Jipé Nataf (Les Innocents)
Quel était le premier disque dans ta collection ?
Quand j’avais 3 ans, mes parents ont acheté le maxi des Beatles avec Drive my car et Michelle. Comme j’avais un électrophone dans ma chambre, j’ai récupéré le disque. Du coup, j’en avais deux : celui-là et un 45t de Babar. La musique est rapidement devenue une passion. Le premier disque que j’ai acheté moi-même, c’était un album des Osmond Brothers, j’avais 9 ans. Ensuite, je suis tombé dans le rock plus dur, les Stones, Led Zeppelin, Deep Purple et j’adorais Ballroom blitz de Sweet. A l’école, la musique est devenue un bon moyen pour communiquer. Avec mes potes, on parlait de rock des heures durant, comme d’autres parlent de sport ou des filles… Evidemment, mon rapport aux disques a changé depuis que je vis moi-même de la musique. Les disques restent un besoin vital, permanent, mais je ne les écoute plus de la même manière. Je suis passé de l’approche totalement mythique de l’époque où j’avais 11 ans à un rapport beaucoup plus analytique, adulte. A 11 ans, je regardais ce monde-là depuis ma petite fenêtre et tout avait l’air de scintiller, les gens du rock semblaient parfaits. Et puis un jour, j’ai commencé à m’en rapprocher et là, ça m’a semblé déjà un peu moins magique. Musicalement, tu commences à entendre des trucs de faiseurs, des manipulations dans la production. Je suis sans doute plus dur à séduire aujourd’hui, depuis que j’ai avancé moi-même dans ce boulot. Mais je continue à trouver mon compte dans la production contemporaine, simplement parce que ce qui me nourrit, c’est surtout les chansons. Il y a très peu d’artistes que j’aime sur la longueur, sur plusieurs albums, alors qu’il y a des centaines de chansons qui me marquent. Je passe mon temps à me faire des cassettes, mes propres compilations de chansons.

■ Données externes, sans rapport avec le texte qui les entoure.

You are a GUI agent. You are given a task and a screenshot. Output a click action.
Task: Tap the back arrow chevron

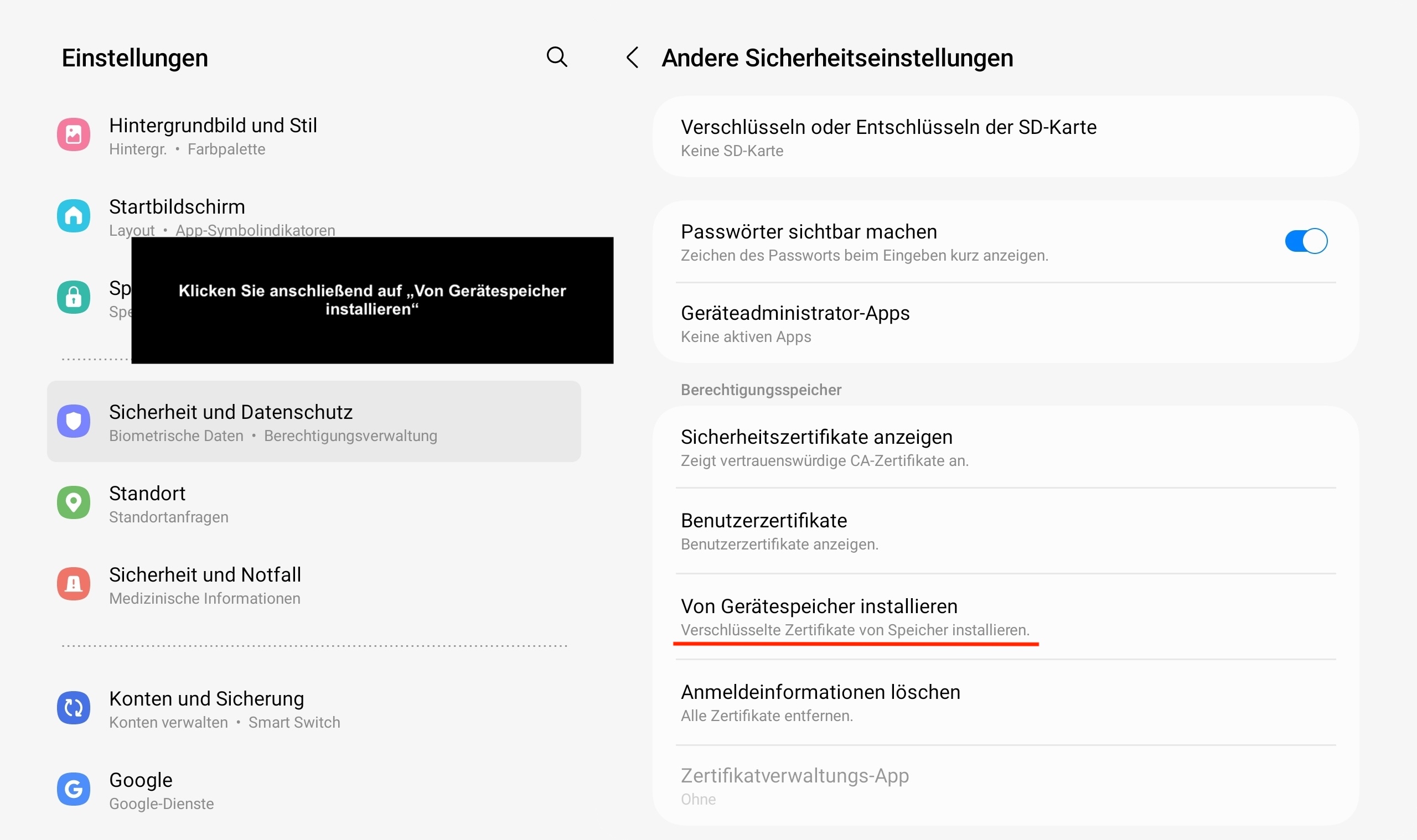click(632, 57)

Quelle est celle pour toi qui dépasse les autres ?
Ghost town, des Specials. Pendant un an ou deux, j’ai vraiment pensé que c’était la plus belle chanson qu’on puisse écrire au monde. D’ailleurs, elle est restée en moi comme un repère, une sorte d’étalon. Même si je n’ai jamais essayé d’écrire du reggae, je me suis toujours dit que je devais tout faire pour tenter d’approcher la magie et le charme immédiat de Ghost town. Aujourd’hui, je me dis que le morceau n’était pas si parfait que ce que je croyais il y a quinze ans, mais il garde quand même un pouvoir évocateur très fort pour moi. Le son a un peu vieilli, mais l’écriture tient parfaitement debout. Alors que j’ai un mal fou à écouter les disques de Jam dont j’étais pourtant très fan pendant des années. The Jam, j’écoute ça vite fait, une fois de temps en temps, comme on repasse devant une maison où l’on a habité il y a longtemps. Et même si on y a passé de bons moments, on se dit que la maison n’était pas si terrible que ça… Pour moi, ces groupes-là sont liés à la grande époque des singles, et même si ça fait vieux con de dire ça, je trouve que c’est vraiment la grande perte des années 80. On a complètement perdu le côté urgent, un peu tête brûlée, des 45t en vinyle. Maintenant, il faut deux ou trois ans pour qu’une chanson se retrouve sur un disque et entre-temps, elle peut perdre toute sa pertinence. Ce qui ne serait jamais arrivé avec les Clash, les Buzzcocks, ou les DB’s.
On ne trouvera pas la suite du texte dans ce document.